====== Data shown ======

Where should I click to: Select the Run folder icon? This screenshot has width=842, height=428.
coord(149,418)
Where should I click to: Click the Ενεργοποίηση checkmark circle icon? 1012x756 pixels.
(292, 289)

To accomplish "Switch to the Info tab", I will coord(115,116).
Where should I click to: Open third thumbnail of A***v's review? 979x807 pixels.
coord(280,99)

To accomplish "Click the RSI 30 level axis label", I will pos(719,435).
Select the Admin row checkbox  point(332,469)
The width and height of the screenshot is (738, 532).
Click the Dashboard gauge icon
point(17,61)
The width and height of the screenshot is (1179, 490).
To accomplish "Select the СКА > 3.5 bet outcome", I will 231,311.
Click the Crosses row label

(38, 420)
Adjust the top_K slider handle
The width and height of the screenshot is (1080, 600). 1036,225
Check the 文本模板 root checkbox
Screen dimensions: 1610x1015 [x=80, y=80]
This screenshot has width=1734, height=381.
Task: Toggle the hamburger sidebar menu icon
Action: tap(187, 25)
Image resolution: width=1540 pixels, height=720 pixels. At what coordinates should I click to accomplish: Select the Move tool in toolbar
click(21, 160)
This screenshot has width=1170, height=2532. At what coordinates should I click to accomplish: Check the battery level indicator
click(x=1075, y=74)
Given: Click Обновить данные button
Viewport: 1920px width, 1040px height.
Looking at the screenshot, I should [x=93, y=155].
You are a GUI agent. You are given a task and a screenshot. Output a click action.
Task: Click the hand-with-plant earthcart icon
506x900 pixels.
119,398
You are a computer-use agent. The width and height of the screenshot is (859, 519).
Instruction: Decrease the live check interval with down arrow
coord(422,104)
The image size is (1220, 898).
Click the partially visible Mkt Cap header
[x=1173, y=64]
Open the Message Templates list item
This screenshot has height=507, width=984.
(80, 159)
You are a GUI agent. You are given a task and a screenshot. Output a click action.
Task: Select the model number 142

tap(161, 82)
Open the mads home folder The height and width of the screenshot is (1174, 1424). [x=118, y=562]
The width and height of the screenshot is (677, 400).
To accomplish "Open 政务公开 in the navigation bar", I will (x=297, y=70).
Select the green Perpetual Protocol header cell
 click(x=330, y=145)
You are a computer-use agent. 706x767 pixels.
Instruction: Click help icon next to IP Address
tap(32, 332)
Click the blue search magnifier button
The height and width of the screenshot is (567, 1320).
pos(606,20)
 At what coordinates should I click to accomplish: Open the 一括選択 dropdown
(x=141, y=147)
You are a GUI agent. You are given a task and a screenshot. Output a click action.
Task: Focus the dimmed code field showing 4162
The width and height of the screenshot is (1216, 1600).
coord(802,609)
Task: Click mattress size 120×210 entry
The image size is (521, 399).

======

> **Task objective**
Exactly as shown, give every record again.

> **Response to the exercise**
Where should I click to: Select the Run folder icon? This screenshot has width=842, height=428.
coord(149,418)
Where should I click to: Click the Ενεργοποίηση checkmark circle icon? 1012x756 pixels.
(292, 289)

To accomplish "Switch to the Info tab", I will coord(115,116).
Where should I click to: Open third thumbnail of A***v's review? 979x807 pixels.
coord(280,99)

To accomplish "Click the RSI 30 level axis label", I will pos(719,435).
Select the Admin row checkbox  point(332,469)
The width and height of the screenshot is (738, 532).
Click the Dashboard gauge icon
point(17,61)
The width and height of the screenshot is (1179, 490).
To accomplish "Select the СКА > 3.5 bet outcome", I will 231,311.
Click the Crosses row label

(38, 420)
Adjust the top_K slider handle
The width and height of the screenshot is (1080, 600). 1036,225
Check the 文本模板 root checkbox
Screen dimensions: 1610x1015 [x=80, y=80]
This screenshot has width=1734, height=381.
Task: Toggle the hamburger sidebar menu icon
Action: tap(187, 25)
Image resolution: width=1540 pixels, height=720 pixels. At what coordinates should I click to accomplish: Select the Move tool in toolbar
click(21, 160)
This screenshot has width=1170, height=2532. At what coordinates should I click to accomplish: Check the battery level indicator
click(x=1075, y=74)
Given: Click Обновить данные button
Viewport: 1920px width, 1040px height.
Looking at the screenshot, I should [x=93, y=155].
You are a GUI agent. You are given a task and a screenshot. Output a click action.
Task: Click the hand-with-plant earthcart icon
506x900 pixels.
119,398
You are a computer-use agent. The width and height of the screenshot is (859, 519).
Instruction: Decrease the live check interval with down arrow
coord(422,104)
The image size is (1220, 898).
Click the partially visible Mkt Cap header
[x=1173, y=64]
Open the Message Templates list item
This screenshot has height=507, width=984.
(80, 159)
You are a GUI agent. You are given a task and a screenshot. Output a click action.
Task: Select the model number 142

tap(161, 82)
Open the mads home folder The height and width of the screenshot is (1174, 1424). [x=118, y=562]
The width and height of the screenshot is (677, 400).
To accomplish "Open 政务公开 in the navigation bar", I will (x=297, y=70).
Select the green Perpetual Protocol header cell
 click(x=330, y=145)
You are a computer-use agent. 706x767 pixels.
Instruction: Click help icon next to IP Address
tap(32, 332)
Click the blue search magnifier button
The height and width of the screenshot is (567, 1320).
pos(606,20)
 At what coordinates should I click to accomplish: Open the 一括選択 dropdown
(x=141, y=147)
You are a GUI agent. You are given a task and a screenshot. Output a click action.
Task: Focus the dimmed code field showing 4162
The width and height of the screenshot is (1216, 1600).
coord(802,609)
Task: Click mattress size 120×210 entry
The image size is (521, 399).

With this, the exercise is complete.